Another approach was batching. Split the overall execution from serial processing to parallel processing, creating threads. Improve the execution time of each thread. One more solution is to reduce network delay because of data volume. Data integrity is absolutely paramount in relational databases. RDBMS satisfy the demands of Atomicity, Consistency, Isolation, and Durability (or ACID-compliant) by imposing a number of constraints to ensure that the stored data is reliable and accurate, making them ideal for tracking and storing things like account numbers, orders, and payments. But these constraints come with costly tradeoffs. Data scientists must set up an RDBMS as it requires users to have specific use cases in advance; any changes to the schema are usually difficult and time-consuming.

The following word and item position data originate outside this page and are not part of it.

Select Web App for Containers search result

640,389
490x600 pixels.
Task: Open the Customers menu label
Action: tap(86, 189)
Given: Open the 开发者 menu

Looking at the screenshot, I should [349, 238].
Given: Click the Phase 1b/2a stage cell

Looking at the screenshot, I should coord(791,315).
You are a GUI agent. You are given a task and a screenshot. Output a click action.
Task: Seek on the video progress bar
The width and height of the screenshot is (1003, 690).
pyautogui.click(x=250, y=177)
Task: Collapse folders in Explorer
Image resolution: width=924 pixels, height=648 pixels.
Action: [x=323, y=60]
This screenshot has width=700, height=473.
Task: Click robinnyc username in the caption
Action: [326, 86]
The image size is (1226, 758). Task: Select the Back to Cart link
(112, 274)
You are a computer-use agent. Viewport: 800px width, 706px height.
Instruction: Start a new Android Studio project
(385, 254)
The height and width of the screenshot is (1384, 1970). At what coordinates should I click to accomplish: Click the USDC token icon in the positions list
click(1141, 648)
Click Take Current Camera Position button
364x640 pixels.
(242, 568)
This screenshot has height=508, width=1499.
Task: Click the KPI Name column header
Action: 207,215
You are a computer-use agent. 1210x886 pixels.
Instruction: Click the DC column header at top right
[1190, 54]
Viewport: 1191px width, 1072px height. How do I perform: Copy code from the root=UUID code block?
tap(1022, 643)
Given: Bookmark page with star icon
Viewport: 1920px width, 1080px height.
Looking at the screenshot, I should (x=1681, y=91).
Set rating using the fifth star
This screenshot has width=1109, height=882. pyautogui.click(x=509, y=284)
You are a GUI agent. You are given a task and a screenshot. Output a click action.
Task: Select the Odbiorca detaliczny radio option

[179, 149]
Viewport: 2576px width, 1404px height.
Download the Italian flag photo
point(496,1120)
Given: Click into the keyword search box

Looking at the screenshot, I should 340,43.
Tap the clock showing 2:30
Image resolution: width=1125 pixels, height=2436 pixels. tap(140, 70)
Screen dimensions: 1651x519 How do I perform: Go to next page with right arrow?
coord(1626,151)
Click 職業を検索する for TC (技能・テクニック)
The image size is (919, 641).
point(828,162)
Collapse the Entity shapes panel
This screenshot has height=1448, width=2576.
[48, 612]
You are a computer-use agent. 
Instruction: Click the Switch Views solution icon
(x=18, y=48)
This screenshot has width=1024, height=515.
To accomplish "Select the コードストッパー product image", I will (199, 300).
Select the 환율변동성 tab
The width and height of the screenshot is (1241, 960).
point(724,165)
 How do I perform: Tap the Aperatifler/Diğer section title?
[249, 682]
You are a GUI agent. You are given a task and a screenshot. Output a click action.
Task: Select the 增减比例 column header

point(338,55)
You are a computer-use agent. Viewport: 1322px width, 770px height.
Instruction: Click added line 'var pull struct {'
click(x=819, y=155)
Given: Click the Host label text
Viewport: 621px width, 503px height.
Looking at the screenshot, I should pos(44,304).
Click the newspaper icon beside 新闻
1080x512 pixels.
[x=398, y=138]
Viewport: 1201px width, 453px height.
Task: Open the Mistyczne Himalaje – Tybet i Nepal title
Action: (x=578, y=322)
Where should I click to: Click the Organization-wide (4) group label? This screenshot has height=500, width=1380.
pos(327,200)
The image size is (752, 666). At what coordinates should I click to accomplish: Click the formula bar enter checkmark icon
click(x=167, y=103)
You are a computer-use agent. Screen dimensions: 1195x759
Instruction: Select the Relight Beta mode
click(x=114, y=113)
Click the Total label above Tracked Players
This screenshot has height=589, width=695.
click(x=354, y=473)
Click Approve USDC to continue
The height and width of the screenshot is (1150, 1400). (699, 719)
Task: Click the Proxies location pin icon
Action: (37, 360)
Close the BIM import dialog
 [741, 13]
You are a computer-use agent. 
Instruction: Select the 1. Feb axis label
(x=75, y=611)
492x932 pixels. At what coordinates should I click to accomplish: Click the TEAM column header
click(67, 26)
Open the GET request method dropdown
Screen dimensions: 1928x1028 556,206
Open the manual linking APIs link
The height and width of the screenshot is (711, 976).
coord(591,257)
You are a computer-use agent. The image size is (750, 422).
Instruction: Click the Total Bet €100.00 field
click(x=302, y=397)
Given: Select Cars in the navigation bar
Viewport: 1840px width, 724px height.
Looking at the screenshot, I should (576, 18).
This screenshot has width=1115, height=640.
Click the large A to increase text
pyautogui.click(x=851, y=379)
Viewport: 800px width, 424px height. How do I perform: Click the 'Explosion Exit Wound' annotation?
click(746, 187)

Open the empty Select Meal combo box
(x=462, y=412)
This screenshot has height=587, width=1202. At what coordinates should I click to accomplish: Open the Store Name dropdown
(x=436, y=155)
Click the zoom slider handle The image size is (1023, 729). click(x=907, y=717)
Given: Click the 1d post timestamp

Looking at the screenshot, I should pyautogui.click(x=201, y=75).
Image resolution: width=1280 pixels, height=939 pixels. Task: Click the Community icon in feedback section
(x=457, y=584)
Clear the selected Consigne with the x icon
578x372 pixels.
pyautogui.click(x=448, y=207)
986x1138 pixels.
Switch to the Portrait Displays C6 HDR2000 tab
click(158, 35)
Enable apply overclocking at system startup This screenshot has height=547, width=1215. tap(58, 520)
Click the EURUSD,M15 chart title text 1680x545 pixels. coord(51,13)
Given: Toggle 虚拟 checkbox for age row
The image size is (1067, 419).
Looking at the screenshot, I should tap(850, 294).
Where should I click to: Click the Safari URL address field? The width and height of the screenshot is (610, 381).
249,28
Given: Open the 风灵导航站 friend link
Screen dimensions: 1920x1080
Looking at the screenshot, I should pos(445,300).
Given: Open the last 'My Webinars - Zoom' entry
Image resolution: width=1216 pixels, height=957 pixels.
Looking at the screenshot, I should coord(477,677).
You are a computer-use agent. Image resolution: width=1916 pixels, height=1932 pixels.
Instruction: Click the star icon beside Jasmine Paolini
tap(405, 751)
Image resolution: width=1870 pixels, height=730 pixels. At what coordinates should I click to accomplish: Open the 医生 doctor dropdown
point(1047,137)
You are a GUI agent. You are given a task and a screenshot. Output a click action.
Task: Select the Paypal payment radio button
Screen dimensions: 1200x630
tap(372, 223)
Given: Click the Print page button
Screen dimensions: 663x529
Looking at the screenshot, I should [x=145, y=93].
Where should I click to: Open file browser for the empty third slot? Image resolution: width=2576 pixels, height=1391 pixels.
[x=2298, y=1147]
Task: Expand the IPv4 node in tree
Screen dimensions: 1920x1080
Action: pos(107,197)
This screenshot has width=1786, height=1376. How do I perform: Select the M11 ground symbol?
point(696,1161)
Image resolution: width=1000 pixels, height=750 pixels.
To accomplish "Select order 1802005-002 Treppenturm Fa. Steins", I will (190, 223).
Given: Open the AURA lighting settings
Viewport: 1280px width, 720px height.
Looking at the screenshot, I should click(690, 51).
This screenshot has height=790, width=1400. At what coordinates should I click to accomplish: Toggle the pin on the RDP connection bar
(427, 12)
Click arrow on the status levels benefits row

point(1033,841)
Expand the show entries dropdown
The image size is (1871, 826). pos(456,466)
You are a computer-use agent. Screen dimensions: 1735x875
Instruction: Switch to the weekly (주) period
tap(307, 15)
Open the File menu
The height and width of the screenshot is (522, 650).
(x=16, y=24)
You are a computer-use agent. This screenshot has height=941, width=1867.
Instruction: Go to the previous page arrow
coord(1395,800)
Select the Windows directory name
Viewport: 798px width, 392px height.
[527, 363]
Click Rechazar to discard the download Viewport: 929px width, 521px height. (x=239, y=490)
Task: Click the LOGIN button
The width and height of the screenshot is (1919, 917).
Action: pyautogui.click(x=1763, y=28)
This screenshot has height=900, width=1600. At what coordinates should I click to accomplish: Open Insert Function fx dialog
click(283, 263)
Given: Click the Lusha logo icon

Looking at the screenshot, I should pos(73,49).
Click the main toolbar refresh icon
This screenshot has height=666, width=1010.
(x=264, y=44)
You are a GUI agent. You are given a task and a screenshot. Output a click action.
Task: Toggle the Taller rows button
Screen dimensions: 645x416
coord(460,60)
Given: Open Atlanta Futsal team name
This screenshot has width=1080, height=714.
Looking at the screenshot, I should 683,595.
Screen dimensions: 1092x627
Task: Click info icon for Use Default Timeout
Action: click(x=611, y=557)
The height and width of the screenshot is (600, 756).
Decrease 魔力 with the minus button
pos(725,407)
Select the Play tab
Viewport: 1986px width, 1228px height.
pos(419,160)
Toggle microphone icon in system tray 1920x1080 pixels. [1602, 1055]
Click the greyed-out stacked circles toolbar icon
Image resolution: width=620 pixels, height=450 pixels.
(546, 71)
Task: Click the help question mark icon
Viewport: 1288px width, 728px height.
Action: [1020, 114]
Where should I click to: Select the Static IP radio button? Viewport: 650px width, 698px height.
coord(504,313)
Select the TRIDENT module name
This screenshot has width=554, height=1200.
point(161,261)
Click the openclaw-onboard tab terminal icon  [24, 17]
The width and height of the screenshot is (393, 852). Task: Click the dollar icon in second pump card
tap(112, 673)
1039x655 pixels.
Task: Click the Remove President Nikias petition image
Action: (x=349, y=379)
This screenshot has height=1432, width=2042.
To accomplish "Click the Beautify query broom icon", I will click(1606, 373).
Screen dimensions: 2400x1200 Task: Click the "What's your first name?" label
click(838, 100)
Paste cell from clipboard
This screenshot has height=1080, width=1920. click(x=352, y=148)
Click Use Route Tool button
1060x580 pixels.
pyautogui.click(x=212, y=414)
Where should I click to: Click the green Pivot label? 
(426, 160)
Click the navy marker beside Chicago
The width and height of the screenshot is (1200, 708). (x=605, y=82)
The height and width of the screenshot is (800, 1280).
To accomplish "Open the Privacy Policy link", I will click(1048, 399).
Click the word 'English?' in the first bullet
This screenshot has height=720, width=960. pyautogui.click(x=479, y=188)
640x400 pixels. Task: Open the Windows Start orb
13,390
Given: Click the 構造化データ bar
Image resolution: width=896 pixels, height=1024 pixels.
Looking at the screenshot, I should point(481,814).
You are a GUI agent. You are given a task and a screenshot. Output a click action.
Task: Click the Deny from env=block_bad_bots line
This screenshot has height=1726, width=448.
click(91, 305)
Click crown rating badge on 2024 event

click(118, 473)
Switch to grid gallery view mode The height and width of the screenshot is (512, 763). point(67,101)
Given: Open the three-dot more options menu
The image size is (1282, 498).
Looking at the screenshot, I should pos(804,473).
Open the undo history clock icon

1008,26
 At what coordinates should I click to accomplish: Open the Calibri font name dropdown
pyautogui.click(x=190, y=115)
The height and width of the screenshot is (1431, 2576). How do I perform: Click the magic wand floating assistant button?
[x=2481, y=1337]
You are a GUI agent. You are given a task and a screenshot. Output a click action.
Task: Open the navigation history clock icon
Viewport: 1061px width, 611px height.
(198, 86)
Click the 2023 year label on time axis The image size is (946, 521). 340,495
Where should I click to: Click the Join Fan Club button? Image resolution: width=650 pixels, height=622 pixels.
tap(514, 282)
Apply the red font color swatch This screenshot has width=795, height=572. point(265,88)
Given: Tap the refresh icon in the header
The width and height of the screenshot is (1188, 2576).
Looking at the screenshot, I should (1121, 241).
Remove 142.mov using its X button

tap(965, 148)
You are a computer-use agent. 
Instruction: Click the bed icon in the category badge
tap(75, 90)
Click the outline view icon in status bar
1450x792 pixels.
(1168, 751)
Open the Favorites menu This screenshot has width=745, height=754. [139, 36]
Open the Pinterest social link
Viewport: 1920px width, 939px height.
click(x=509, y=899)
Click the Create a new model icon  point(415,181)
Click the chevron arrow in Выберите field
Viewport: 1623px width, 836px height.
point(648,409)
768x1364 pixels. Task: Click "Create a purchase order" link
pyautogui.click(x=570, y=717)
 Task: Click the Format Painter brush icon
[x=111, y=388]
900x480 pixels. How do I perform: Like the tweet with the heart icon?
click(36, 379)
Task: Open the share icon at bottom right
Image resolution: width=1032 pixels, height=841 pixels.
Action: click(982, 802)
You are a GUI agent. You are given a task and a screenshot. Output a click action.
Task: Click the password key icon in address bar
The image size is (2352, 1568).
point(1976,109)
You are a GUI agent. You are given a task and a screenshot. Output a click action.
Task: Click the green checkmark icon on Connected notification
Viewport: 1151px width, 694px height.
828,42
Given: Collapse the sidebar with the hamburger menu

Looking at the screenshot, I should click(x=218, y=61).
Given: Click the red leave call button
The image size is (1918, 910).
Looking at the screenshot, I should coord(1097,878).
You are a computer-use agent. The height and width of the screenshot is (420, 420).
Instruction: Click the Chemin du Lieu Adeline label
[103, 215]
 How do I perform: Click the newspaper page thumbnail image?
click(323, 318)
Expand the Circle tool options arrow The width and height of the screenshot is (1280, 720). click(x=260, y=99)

Connection capacity evaluation

If connection acquisition absorbs a large portion of the database’s response time, one may need to reconfigure the connection pool. Correctly configuring a connection pool involves knowing how many connections the database can realistically accommodate. Determine capacity by monitoring the server’s metrics as they gradually increase the load and number of connections until the CPU, memory, or disk performance reaches its limit. If they need additional connections, a hardware upgrade may be necessary to meet the needs of the application.

Data Defragmentation

Defragmenting the data is one of the most effective approaches to increasing database performance. With data constantly being written to and removed from the database, it will inevitably become fragmented, which can slow down the data retrieval process or interfere with a query execution plan. When defragmenting the data, relevant data can be grouped together, allowing for I/O-related operations to run faster and more efficiently.

Final Thoughts

Optimizing the database for performance and following best practices begins with choosing ways that are simplified. The main goal of databases is accessing information, so the priority must be simply to have a well-organized system. Keeping the above-mentioned ways will help to minimize the number of issues and enhances the top-notch database performance.